Home / Search/ Get Your Data In/Lakehouse Engines in Cribl Search

Lakehouse Engines in Cribl Search

Ingest your data into Cribl Search to get the best search performance and make the most of AI investigations.


What are Lakehouse Engines?

Storage and compute units that ingest, store, and accelerate your data inside Cribl Search, making queries faster and giving you deeper results from features like AI investigations or pre-search data exploration.

Why Use Lakehouse Engines

Lakehouse engines enable Cribl Search’s most powerful features:

  • Easy data onboarding: Add Sources, auto-apply Datatypes, and land into Datasets in one flow.
  • High-speed search: Run queries much faster than federated search.
  • Data explorer: Profile Datasets instantly using pre-computed metadata.
  • AI workflows: Run investigations with deep context derived from full schema discovery.

You don’t have to use Cribl Stream, Edge, or Lake.
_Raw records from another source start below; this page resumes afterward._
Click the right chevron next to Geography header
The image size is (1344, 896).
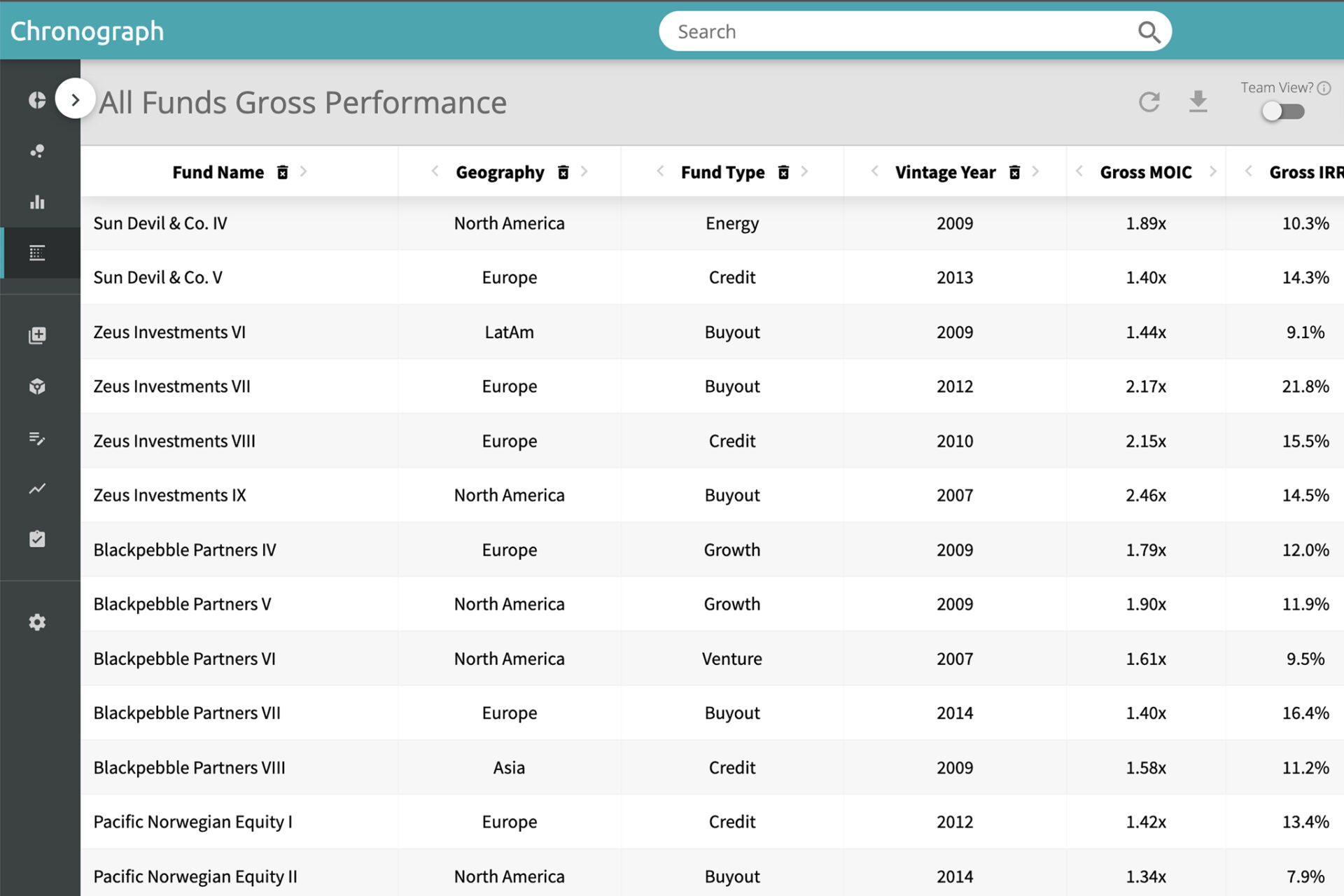pyautogui.click(x=585, y=172)
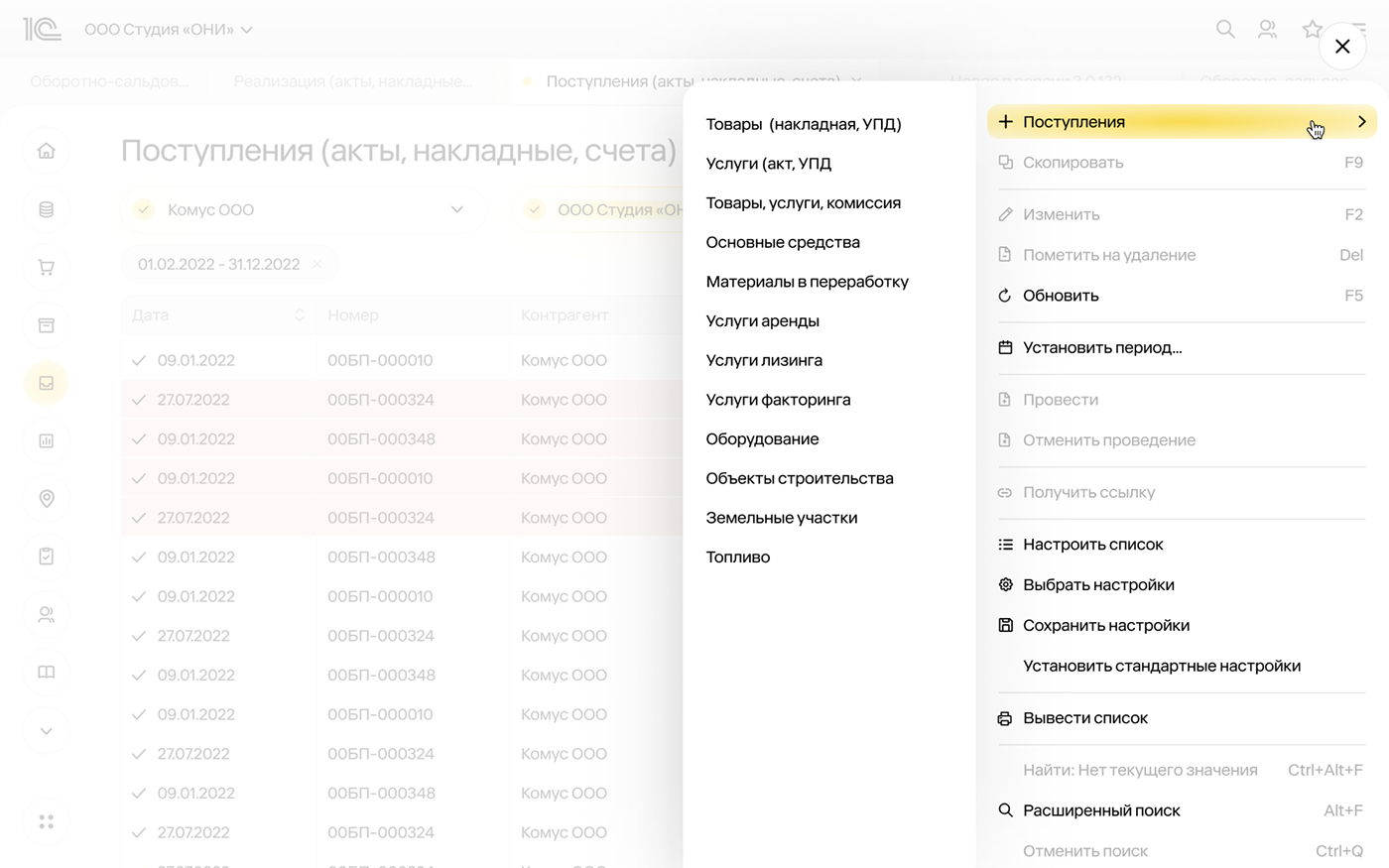The width and height of the screenshot is (1389, 868).
Task: Remove the 01.02.2022 - 31.12.2022 date filter
Action: (317, 264)
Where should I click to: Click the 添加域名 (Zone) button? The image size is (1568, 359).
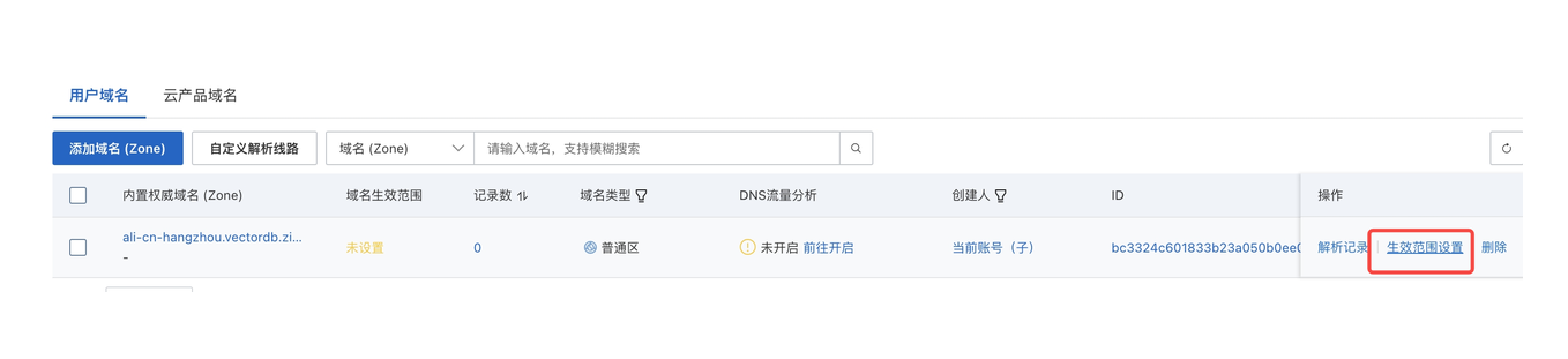117,148
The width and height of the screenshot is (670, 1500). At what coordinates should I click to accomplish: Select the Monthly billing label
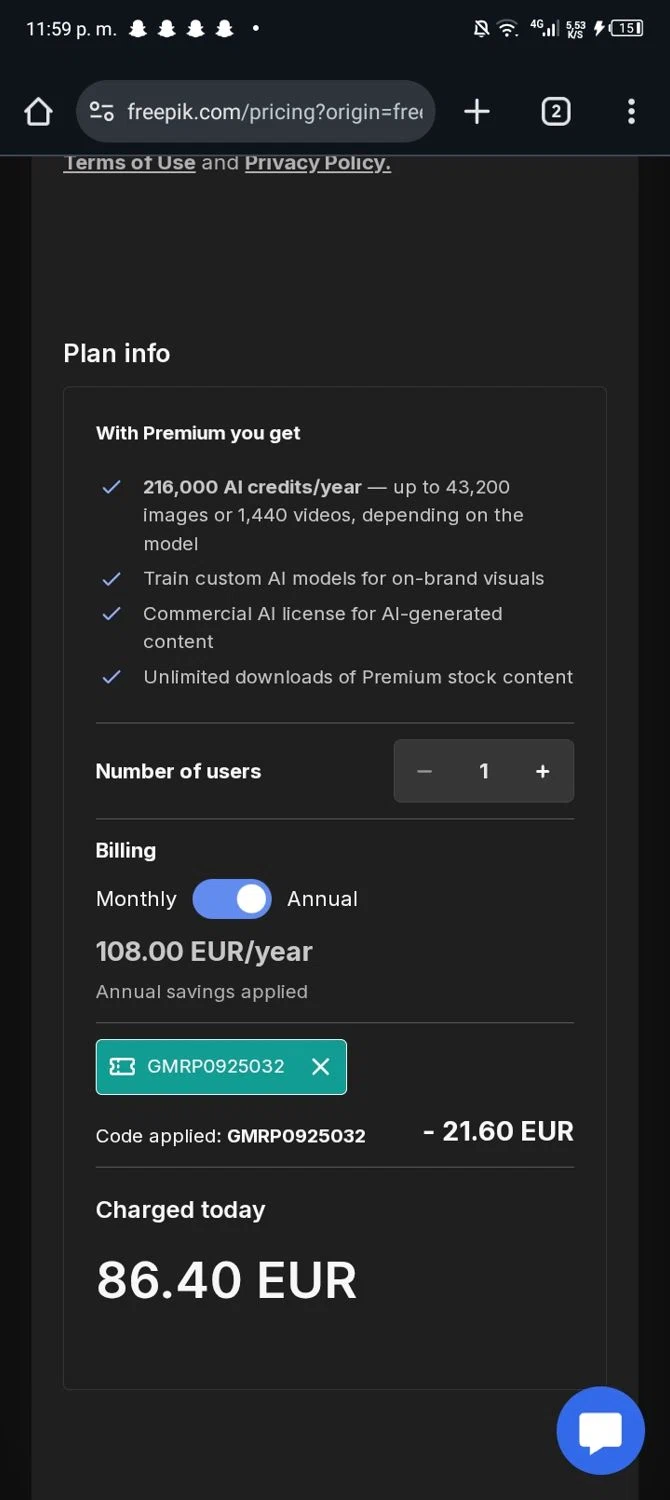(x=136, y=899)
You can ingest your data directly into Cribl Search.

How a Lakehouse Engine Works

A lakehouse engine handles most of the work automatically, with a human-in-the-loop approach:

  1. Ingests data from one or more supported Sources.
  2. Recognizes, categorizes, and structures the data (we call it “Datatyping”).
  3. Organizes your data into Datasets.
  4. Drops expired data when its retention period is up.
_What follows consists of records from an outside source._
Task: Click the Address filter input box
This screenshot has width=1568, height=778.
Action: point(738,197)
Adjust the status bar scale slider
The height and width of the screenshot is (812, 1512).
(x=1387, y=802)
The two main knobs you have are:

  • Lakehouse engine size (per lakehouse engine): Maximum ingest rate per day.
  • Retention period (per Dataset): How long to keep the data.
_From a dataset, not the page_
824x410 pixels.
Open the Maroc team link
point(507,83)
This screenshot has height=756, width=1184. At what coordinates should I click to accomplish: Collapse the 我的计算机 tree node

What Lakehouse Engine Size to Choose

Think of how much uncompressed data you plan to send per day. Choose a size that covers that ingest, leaving some headroom for spikes.

If your ingest rate changes, or you experience ingest or search latency, you can resize your lakehouse engine. If the available sizes are not enough, you can add more lakehouse engines to distribute the workload.

Lakehouse Engine Sizes Available

SizeCapacity (per day)
X-Small300 GB
Small600 GB
Medium1,200 GB
Large2,400 GB
X-Large4,800 GB
2X-Large9,600 GB
3X-Large
Contact Support
14 TB
4X-Large
Contact Support
19 TB
5X-Large
Contact Support
24 TB
6X-Large
Contact Support
28 TB

Add a New Lakehouse Engine

Search Admins and above can add lakehouse engines from the Cribl Search Engines tab.

  1. On the Cribl.Clud top bar, select Products > Search > Data.
  2. Select the Engines tab, then Add Engine.
  3. Give your engine an ID (for example, palo_alto_logs) unique across your Workspace. You won’t be able to change it later.

    The main ID is reserved.

  4. Set the Lakehouse engine Size. You can resize it later if needed.

    See What Lakehouse Engine Size to Choose.

  5. Confirm with Save.

When the lakehouse engine status is Ready, you can start connecting your Sources.

Check Lakehouse Engine Status

StatusMeaning
ProvisioningLakehouse engine is being created or resized.
ReadyLakehouse engine is healthy, fully operational, and able to process data.
RecoveringLakehouse engine is down and trying to recover.
DelayedProvisioning has timed out, but is still retrying.
DeletingLakehouse engine is being deleted.

Resize a Lakehouse Engine

Search Admins and above can resize lakehouse engines from the Cribl Search Engines tab.

  1. On the Cribl.Cloud top bar, select Products > Search > Data > Engines.
  2. Select the lakehouse engine you want to resize.
  3. Set the new lakehouse engine Size. See What lakehouse engine Size to Choose.
  4. Confirm with Save.

Wait until the lakehouse engine status changes from Provisioning to Ready again.